If you don't have rich parents, the difference between riding in coach and taking private jets might depend on where you grow up.
That's according to a study published in the scientific journal Nature in two parts on Monday. Researchers who studied 21 billion Facebook friendships found that children have a higher chance of eventually climbing social and professional ladders if they're friends with kids in higher-income families. And such socioeconomic mingling is more common in some parts of the country than others, the study noted.
The study's authors measured the "social connectedness" — or meaningful interaction between rich and poor residents — in counties across America, and determined that "if children with low-income parents were to grow up in counties with economic connectedness comparable to that of the average child with high-income parents, their incomes in adulthood would increase by 20% on average."
The study also noted that the value of social connectedness "is equivalent to the difference in average outcomes between a child who grows up in a family that makes $47,000 a year instead of $27,000 a year."
Out of the country's 200 largest counties, these are the study's top 11 cities where such social connectedness thrives:
- San Francisco
- Utah County, Utah
- Loudoun, Virginia
- Snohomish, Washington
- Norfolk, Massachusetts
- Fairfax County, Virginia
- San Mateo, California
- Waukesha, Wisconsin
- Santa Clara, California
- Davis, Utah
San Francisco leads the pack: Residents have roughly an 80% chance of being exposed to high-income peers, and poorer people are about 6% more likely to befriend someone in a higher income household, the study said.
The reason has nothing to do with admiring your friends' fancy cars or designer bags. Rather, wealthy parents often pour resources into teaching their children how to network, apply for jobs and acquire a bevy of professional skills — and the children tend to share their learnings with the people around them, according to the study.

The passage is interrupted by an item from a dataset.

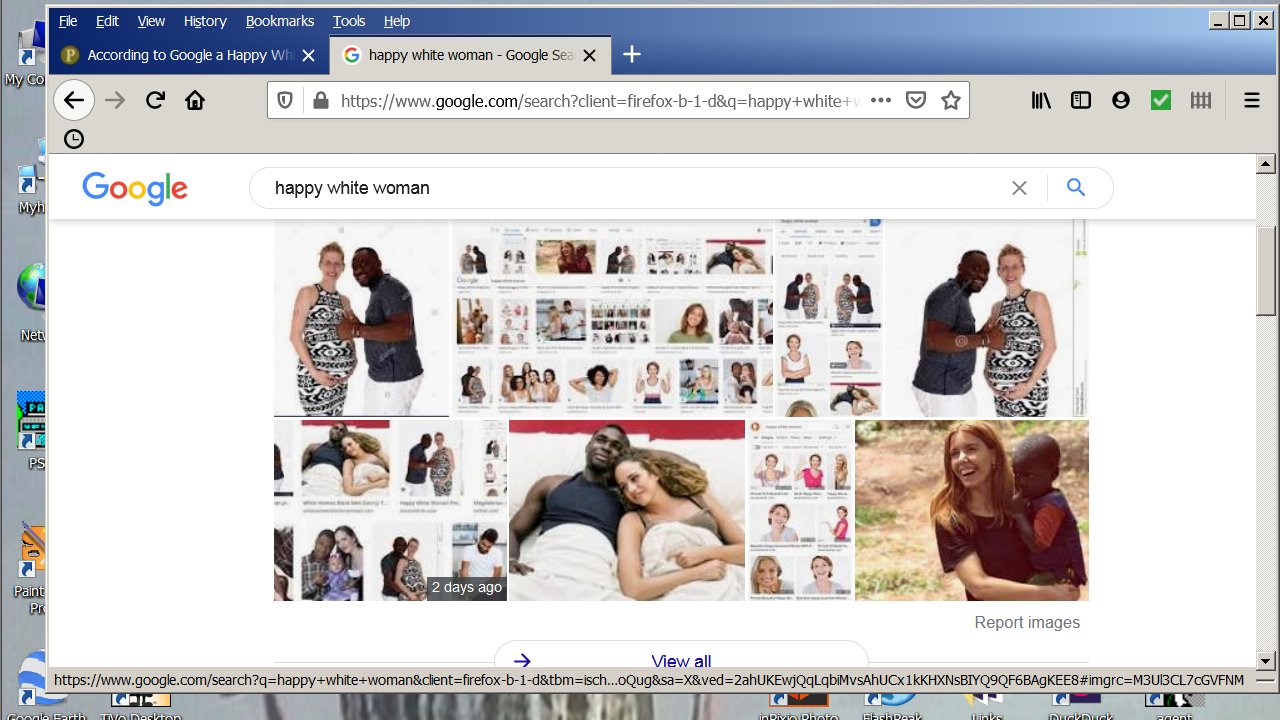Image resolution: width=1280 pixels, height=720 pixels.
Task: Click the Firefox back arrow button
Action: (x=74, y=100)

Matthew Jackson, an economics professor at Stanford and one of the study's authors, says several factors could explain why the phenomenon is more common in some cities than others, ranging from the size of local high schools to the particular attitudes of specific communities.
One of the largest factors is the average income of a city's residents, Jackson says: The median household income in San Francisco is $119,000 per year, according to the U.S. Census. By comparison, Cameron County, Texas — one of the country's worst cities for social connectedness, the study said — has a median household income of $41,200 per year.

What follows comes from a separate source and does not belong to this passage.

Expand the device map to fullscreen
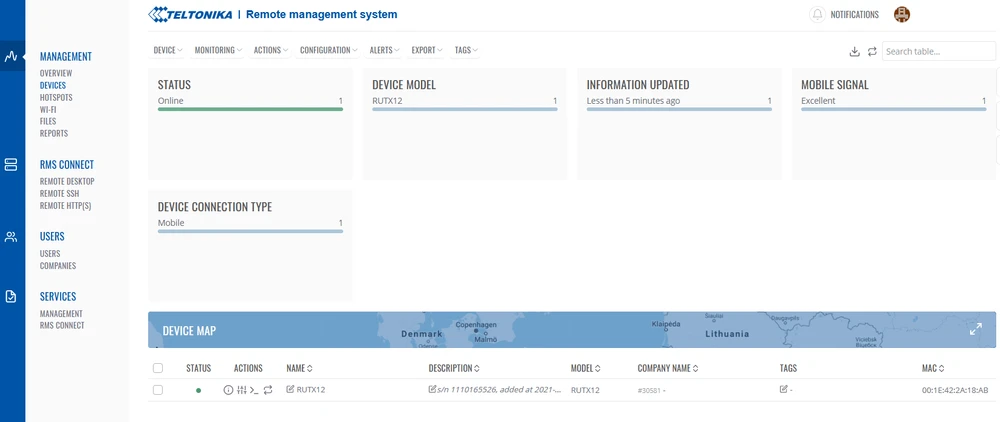This screenshot has height=422, width=1000. pyautogui.click(x=976, y=329)
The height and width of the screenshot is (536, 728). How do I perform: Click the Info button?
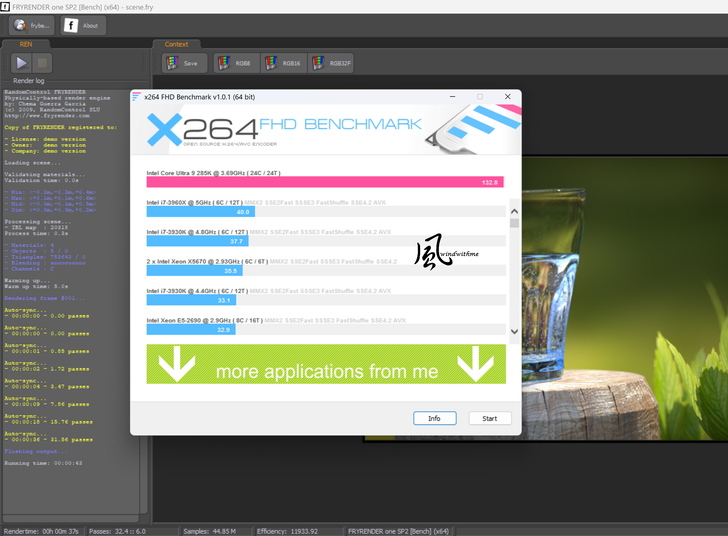point(434,418)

"Often, the areas that are really [socially connected] are mostly rich people," Jackson tells CNBC Make It. "I think that's one of the challenges: How do you build these connections in areas where you're predominately dealing with poor people?"
Jackson also says the financial segregation of richer and poorer communities comes into play. If people of varying levels of income don't live in the same neighborhoods, they'll interact less.
This research isn't a closed book. For example, Jackson says he's still trying to figure out why Minneapolis appears to be much more socially connected than Indianapolis, despite similar demographics across the two Midwestern cities.
"It's hard to know what exactly is responsible for [that difference] and how much of it is dependent on culture," Jackson says. "I think there's a lot more we'd like to know about what exactly can foster these cross-class ties."
Jackson says he hopes that more data can help bring more people out of poverty.
"This data can help school administrators and community leaders understand why people aren't connecting, and hopefully it will influence policies," he says. "But this is an ongoing project. Now that the scale of this data and the richness of it is available to lots of researchers, we hopefully can start answering all kinds of questions."